Harvest

While salmon and steelhead harvests are regulated by state fish and wildlife agencies and the federal court, the Council has addressed the impacts of harvest on weak salmon and steelhead populations. The Council proposed that harvest be reduced in order to protect weak stocks, which mix with more abundant stocks in the Columbia River.

To protect these stocks from overharvest and to provide fisheries at the same time, the program directs funding to an experimental program in the lower Columbia River in which salmon are raised in net pens in bays and sloughs. The fish are released from the pens and return to the bays and sloughs as adults, where they are harvested. This reduces fishing pressure in the main Columbia River, allowing the more depleted stocks to pass by on their way to spawning areas upstream. The program also paid for experiments with innovative gill nets designed to capture salmon and steelhead but not kill them. In this way, fishers can identify and release the protected, naturally spawning stocks and keep the more abundant hatchery fish.

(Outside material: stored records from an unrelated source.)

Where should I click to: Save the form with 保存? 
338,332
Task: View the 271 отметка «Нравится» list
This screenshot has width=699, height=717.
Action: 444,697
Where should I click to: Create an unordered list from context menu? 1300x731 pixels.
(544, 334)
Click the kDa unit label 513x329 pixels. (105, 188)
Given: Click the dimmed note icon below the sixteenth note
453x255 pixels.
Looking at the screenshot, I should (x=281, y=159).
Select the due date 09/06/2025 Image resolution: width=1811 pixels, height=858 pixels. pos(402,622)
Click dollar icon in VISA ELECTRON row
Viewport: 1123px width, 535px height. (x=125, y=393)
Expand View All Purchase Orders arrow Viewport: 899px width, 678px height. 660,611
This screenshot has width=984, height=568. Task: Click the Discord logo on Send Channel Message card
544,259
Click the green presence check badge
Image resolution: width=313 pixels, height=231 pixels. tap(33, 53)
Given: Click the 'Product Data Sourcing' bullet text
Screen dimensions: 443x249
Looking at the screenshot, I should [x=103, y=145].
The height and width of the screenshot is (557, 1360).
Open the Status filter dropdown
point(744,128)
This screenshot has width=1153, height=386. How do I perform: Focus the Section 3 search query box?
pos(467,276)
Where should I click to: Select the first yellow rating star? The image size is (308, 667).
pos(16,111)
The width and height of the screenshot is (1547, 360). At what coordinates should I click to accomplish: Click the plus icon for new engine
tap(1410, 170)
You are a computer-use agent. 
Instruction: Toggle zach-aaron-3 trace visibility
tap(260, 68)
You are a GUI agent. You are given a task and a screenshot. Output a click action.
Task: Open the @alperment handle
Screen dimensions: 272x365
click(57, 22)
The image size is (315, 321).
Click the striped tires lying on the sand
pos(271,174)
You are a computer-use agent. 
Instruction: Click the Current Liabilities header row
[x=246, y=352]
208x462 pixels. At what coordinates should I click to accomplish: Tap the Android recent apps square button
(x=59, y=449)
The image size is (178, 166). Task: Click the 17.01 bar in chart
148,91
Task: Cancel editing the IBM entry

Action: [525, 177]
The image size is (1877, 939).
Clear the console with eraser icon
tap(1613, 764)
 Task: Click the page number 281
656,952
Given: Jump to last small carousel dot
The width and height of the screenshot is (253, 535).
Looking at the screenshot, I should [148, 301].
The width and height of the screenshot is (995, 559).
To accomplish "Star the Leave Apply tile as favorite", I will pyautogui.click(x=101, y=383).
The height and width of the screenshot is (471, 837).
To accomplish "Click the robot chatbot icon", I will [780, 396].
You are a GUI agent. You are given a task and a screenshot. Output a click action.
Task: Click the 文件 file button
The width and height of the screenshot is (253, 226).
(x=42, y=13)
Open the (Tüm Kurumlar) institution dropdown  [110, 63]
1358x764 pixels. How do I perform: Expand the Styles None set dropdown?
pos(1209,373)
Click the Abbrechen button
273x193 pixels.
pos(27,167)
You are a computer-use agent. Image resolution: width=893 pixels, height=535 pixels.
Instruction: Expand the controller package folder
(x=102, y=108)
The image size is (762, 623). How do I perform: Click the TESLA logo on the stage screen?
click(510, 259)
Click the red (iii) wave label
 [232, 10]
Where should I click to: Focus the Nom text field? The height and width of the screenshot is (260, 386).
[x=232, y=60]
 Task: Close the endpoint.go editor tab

In the future the program will address conflicts between harvest and fish conservation through subbasin plans, which will identify the purposes of artificial production programs and wildlife mitigation efforts and recommend harvest policies consistent with goals and objectives of the fish and wildlife agencies and Indian tribes and also account for the ecological carrying capacity of habitat within the subbasins.

Harvest-related expenditures through the program since 1982 total more than $35 million.